Gelelim şu sınav meselesine; 40 senedir sınav yapılıyor. Sınavlar bilenle bilmeyeni ayırmıyor, sadece sıralıyor. Yani bir soruyu 4 dakikada yapanla,  bir dakikada yapanı ayırıyor. Bir dakikada yapan kazanıyor, 4 dakikada yapan başarısız sayılıyor.

 

Ne oldu sonra? Dershaneler, hatta okullar eğitimi bırakıp öğretim yapmaya başladılar. Çıkma ihtimali olan soruları ezberletip kısa sürede cevaplama yöntemleri öğrettiler. Yani öğretim, eğitimi ikame etti. Bu yüzden, bir türlü ezberci eğitimden yorumcu eğitime geçemedik."

 

Bu konuda çarpıcı örnekler veren ve üniversite eğitimine farklı bir bakış açısı getiren Dr.Emiroğlu, şunları kaydetti:

 

"Almanya analitik eğitim seviyesinde. Ülkelerin ekonomisiyle, eğitimi arasında doğrudan ilişki vardır. Durum ortada. Yaklaşık 40 yıldır okullara giriş sınavı yapalım derken, okullar maalesef  sınavlara hazırlık yeri haline geldi.

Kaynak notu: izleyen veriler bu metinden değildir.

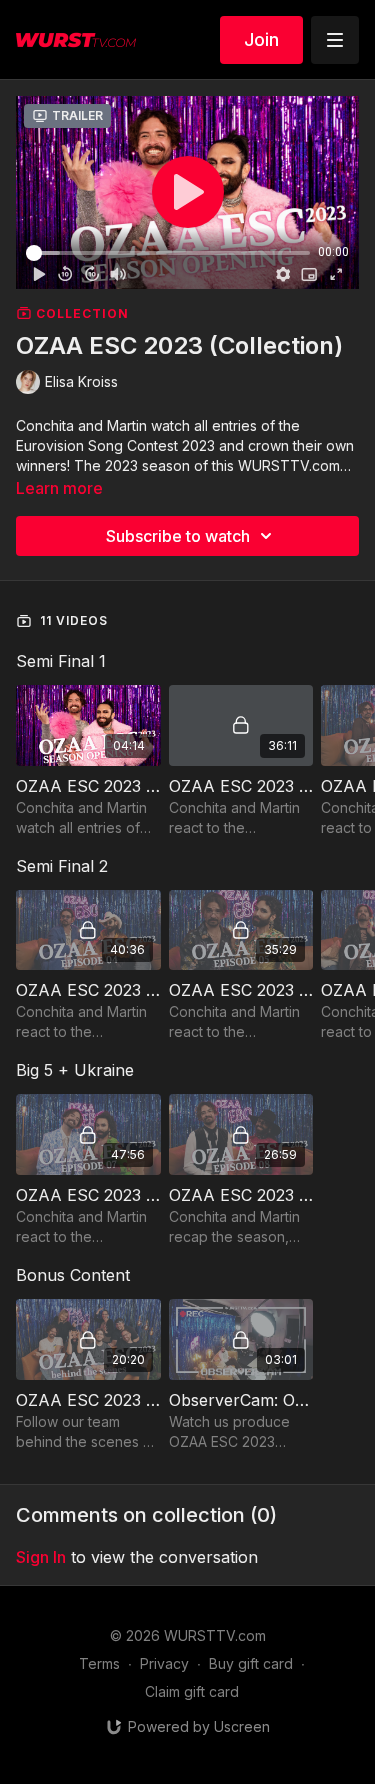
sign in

Sosyolojimiz, psikolojimiz değişti. Her şeye çabucak cevap veren bir toplum olduk. Söz bitmeden karşılığını yapıştırır hale geldik. Belki de bu yüzden kavgacıyız. Belki de bu yüzden bir birimizi anlayamıyoruz.

 

Düşünmeyi, yorumu, analitik bakışı ve enine boyuna değerlendirmeyi zayıflatıyoruz. Acaba niçin yeterince kurumsal olamıyoruz? İş hayatında, siyasette, sporda ve sanatta, yani hemen, hemen her alanda neden anında cevap veriyoruz? Sanki acelemiz mi var?  Sınav anlamında hayatı 180 dakikaya sığdırmaya alıştık. Bir de barajsız deneyelim. Hatta daha ileri gidelim ve her üniversite kendi öğrencisini kendisi seçsin. Dakikaya sığdırmadan oturup mülakatlar yapsın. Öğrenciyi dinlesin. Artık eğitimi öğrencinin bulunduğu yere gidip şekillendirmemiz lazım. Onları dedelerinin koşullarına zorlamaktan vazgeçelim. Ne dersiniz?"